__DIRECTIONS FOR THIS TASK__: Every line of the data below must be given again exactly.

__TASK INPUTS__:

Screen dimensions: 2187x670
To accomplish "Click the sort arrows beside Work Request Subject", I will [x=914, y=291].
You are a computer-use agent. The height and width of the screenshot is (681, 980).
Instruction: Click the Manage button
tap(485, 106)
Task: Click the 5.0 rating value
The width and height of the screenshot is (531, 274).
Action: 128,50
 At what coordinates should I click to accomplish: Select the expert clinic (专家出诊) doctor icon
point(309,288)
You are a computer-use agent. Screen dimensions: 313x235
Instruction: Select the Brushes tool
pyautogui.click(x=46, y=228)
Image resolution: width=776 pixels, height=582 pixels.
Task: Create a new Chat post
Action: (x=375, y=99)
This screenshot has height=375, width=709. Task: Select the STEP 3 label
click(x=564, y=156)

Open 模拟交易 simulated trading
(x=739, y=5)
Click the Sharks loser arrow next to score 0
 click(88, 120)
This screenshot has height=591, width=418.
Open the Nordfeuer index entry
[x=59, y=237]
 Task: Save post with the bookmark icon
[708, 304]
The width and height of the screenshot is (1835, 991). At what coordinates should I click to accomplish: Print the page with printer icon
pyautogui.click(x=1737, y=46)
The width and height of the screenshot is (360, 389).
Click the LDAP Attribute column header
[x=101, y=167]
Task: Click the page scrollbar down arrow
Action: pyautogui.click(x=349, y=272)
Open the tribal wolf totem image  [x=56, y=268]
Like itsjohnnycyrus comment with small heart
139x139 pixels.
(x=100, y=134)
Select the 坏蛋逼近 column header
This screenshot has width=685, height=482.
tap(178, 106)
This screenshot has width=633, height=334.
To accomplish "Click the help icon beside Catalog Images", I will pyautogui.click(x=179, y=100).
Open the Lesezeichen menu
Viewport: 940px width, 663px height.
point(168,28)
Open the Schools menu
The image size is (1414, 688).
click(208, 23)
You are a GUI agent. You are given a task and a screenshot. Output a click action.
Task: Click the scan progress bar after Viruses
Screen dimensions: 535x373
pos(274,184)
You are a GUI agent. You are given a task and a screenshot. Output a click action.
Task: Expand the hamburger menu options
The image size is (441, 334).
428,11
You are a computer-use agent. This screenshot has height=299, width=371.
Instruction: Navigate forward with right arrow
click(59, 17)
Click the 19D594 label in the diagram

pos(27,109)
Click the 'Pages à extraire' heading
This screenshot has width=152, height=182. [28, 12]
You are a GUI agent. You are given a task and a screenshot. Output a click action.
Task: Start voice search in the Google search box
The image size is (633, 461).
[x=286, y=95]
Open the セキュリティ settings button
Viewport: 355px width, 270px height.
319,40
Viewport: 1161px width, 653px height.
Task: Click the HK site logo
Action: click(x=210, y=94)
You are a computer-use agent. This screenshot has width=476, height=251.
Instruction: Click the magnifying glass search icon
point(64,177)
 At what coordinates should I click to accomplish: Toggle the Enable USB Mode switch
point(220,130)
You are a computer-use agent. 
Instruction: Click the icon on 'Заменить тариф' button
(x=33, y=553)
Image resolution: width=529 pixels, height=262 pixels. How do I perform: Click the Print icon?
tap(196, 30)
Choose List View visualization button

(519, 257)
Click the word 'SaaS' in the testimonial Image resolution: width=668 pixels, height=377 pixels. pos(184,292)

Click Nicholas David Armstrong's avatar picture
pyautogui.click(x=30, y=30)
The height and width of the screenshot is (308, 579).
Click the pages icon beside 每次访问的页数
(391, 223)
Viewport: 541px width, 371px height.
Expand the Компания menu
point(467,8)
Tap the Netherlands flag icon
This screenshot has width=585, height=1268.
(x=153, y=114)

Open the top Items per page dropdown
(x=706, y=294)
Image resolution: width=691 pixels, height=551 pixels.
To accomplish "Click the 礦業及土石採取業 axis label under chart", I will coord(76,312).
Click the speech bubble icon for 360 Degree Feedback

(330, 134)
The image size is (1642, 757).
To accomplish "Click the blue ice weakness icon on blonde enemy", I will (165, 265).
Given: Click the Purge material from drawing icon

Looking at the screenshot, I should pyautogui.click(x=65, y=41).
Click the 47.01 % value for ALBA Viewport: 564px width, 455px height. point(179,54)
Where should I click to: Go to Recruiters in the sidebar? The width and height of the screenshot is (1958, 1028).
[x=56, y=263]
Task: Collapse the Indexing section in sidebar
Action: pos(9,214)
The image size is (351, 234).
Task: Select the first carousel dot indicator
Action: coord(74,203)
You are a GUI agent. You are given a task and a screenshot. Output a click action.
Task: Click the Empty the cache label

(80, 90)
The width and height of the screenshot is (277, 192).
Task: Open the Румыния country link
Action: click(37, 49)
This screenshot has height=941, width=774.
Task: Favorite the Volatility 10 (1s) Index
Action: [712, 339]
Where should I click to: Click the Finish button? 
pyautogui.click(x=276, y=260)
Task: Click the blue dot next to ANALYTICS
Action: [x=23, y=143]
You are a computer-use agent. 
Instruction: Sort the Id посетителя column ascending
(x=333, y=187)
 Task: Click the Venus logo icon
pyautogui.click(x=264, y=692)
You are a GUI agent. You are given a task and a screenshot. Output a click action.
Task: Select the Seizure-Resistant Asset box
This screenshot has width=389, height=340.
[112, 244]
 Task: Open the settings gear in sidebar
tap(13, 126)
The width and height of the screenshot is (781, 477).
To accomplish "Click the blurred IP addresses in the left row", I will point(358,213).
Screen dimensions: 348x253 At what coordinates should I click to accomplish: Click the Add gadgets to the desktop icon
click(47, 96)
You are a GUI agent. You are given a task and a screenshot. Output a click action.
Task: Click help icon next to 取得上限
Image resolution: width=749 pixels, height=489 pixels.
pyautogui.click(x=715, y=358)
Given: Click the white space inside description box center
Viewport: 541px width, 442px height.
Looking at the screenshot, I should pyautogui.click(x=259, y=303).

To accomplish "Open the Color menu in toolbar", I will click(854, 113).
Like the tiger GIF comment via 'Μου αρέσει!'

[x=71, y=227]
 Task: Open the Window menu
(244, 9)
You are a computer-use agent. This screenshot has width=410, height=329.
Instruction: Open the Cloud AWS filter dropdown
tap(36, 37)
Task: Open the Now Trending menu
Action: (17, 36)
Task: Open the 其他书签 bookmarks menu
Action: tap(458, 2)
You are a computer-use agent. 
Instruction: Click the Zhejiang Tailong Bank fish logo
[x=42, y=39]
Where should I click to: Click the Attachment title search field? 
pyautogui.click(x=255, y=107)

__RESULT BELOW__:
Screen dimensions: 2187x670
To accomplish "Click the sort arrows beside Work Request Subject", I will [x=914, y=291].
You are a computer-use agent. The height and width of the screenshot is (681, 980).
Instruction: Click the Manage button
tap(485, 106)
Task: Click the 5.0 rating value
The width and height of the screenshot is (531, 274).
Action: 128,50
 At what coordinates should I click to accomplish: Select the expert clinic (专家出诊) doctor icon
point(309,288)
You are a computer-use agent. Screen dimensions: 313x235
Instruction: Select the Brushes tool
pyautogui.click(x=46, y=228)
Image resolution: width=776 pixels, height=582 pixels.
Task: Create a new Chat post
Action: (x=375, y=99)
This screenshot has height=375, width=709. Task: Select the STEP 3 label
click(x=564, y=156)

Open 模拟交易 simulated trading
(x=739, y=5)
Click the Sharks loser arrow next to score 0
 click(88, 120)
This screenshot has height=591, width=418.
Open the Nordfeuer index entry
[x=59, y=237]
 Task: Save post with the bookmark icon
[708, 304]
The width and height of the screenshot is (1835, 991). At what coordinates should I click to accomplish: Print the page with printer icon
pyautogui.click(x=1737, y=46)
The width and height of the screenshot is (360, 389).
Click the LDAP Attribute column header
[x=101, y=167]
Task: Click the page scrollbar down arrow
Action: pyautogui.click(x=349, y=272)
Open the tribal wolf totem image  [x=56, y=268]
Like itsjohnnycyrus comment with small heart
139x139 pixels.
(x=100, y=134)
Select the 坏蛋逼近 column header
This screenshot has width=685, height=482.
tap(178, 106)
This screenshot has width=633, height=334.
To accomplish "Click the help icon beside Catalog Images", I will pyautogui.click(x=179, y=100).
Open the Lesezeichen menu
Viewport: 940px width, 663px height.
point(168,28)
Open the Schools menu
The image size is (1414, 688).
click(208, 23)
You are a GUI agent. You are given a task and a screenshot. Output a click action.
Task: Click the scan progress bar after Viruses
Screen dimensions: 535x373
pos(274,184)
You are a GUI agent. You are given a task and a screenshot. Output a click action.
Task: Expand the hamburger menu options
The image size is (441, 334).
428,11
You are a computer-use agent. This screenshot has height=299, width=371.
Instruction: Navigate forward with right arrow
click(59, 17)
Click the 19D594 label in the diagram

pos(27,109)
Click the 'Pages à extraire' heading
This screenshot has width=152, height=182. [28, 12]
You are a GUI agent. You are given a task and a screenshot. Output a click action.
Task: Start voice search in the Google search box
The image size is (633, 461).
[x=286, y=95]
Open the セキュリティ settings button
Viewport: 355px width, 270px height.
319,40
Viewport: 1161px width, 653px height.
Task: Click the HK site logo
Action: click(x=210, y=94)
You are a computer-use agent. This screenshot has width=476, height=251.
Instruction: Click the magnifying glass search icon
point(64,177)
 At what coordinates should I click to accomplish: Toggle the Enable USB Mode switch
point(220,130)
You are a computer-use agent. 
Instruction: Click the icon on 'Заменить тариф' button
(x=33, y=553)
Image resolution: width=529 pixels, height=262 pixels. How do I perform: Click the Print icon?
tap(196, 30)
Choose List View visualization button

(519, 257)
Click the word 'SaaS' in the testimonial Image resolution: width=668 pixels, height=377 pixels. pos(184,292)

Click Nicholas David Armstrong's avatar picture
pyautogui.click(x=30, y=30)
The height and width of the screenshot is (308, 579).
Click the pages icon beside 每次访问的页数
(391, 223)
Viewport: 541px width, 371px height.
Expand the Компания menu
point(467,8)
Tap the Netherlands flag icon
This screenshot has width=585, height=1268.
(x=153, y=114)

Open the top Items per page dropdown
(x=706, y=294)
Image resolution: width=691 pixels, height=551 pixels.
To accomplish "Click the 礦業及土石採取業 axis label under chart", I will coord(76,312).
Click the speech bubble icon for 360 Degree Feedback

(330, 134)
The image size is (1642, 757).
To accomplish "Click the blue ice weakness icon on blonde enemy", I will (165, 265).
Given: Click the Purge material from drawing icon

Looking at the screenshot, I should pyautogui.click(x=65, y=41).
Click the 47.01 % value for ALBA Viewport: 564px width, 455px height. point(179,54)
Where should I click to: Go to Recruiters in the sidebar? The width and height of the screenshot is (1958, 1028).
[x=56, y=263]
Task: Collapse the Indexing section in sidebar
Action: pos(9,214)
The image size is (351, 234).
Task: Select the first carousel dot indicator
Action: coord(74,203)
You are a GUI agent. You are given a task and a screenshot. Output a click action.
Task: Click the Empty the cache label

(80, 90)
The width and height of the screenshot is (277, 192).
Task: Open the Румыния country link
Action: click(37, 49)
This screenshot has height=941, width=774.
Task: Favorite the Volatility 10 (1s) Index
Action: [712, 339]
Where should I click to: Click the Finish button? 
pyautogui.click(x=276, y=260)
Task: Click the blue dot next to ANALYTICS
Action: [x=23, y=143]
You are a computer-use agent. 
Instruction: Sort the Id посетителя column ascending
(x=333, y=187)
 Task: Click the Venus logo icon
pyautogui.click(x=264, y=692)
You are a GUI agent. You are given a task and a screenshot. Output a click action.
Task: Select the Seizure-Resistant Asset box
This screenshot has width=389, height=340.
[112, 244]
 Task: Open the settings gear in sidebar
tap(13, 126)
The width and height of the screenshot is (781, 477).
To accomplish "Click the blurred IP addresses in the left row", I will point(358,213).
Screen dimensions: 348x253 At what coordinates should I click to accomplish: Click the Add gadgets to the desktop icon
click(47, 96)
You are a GUI agent. You are given a task and a screenshot. Output a click action.
Task: Click help icon next to 取得上限
Image resolution: width=749 pixels, height=489 pixels.
pyautogui.click(x=715, y=358)
Given: Click the white space inside description box center
Viewport: 541px width, 442px height.
Looking at the screenshot, I should pyautogui.click(x=259, y=303).

To accomplish "Open the Color menu in toolbar", I will click(854, 113).
Like the tiger GIF comment via 'Μου αρέσει!'

[x=71, y=227]
 Task: Open the Window menu
(244, 9)
You are a computer-use agent. This screenshot has width=410, height=329.
Instruction: Open the Cloud AWS filter dropdown
tap(36, 37)
Task: Open the Now Trending menu
Action: (17, 36)
Task: Open the 其他书签 bookmarks menu
Action: tap(458, 2)
You are a computer-use agent. 
Instruction: Click the Zhejiang Tailong Bank fish logo
[x=42, y=39]
Where should I click to: Click the Attachment title search field? 
pyautogui.click(x=255, y=107)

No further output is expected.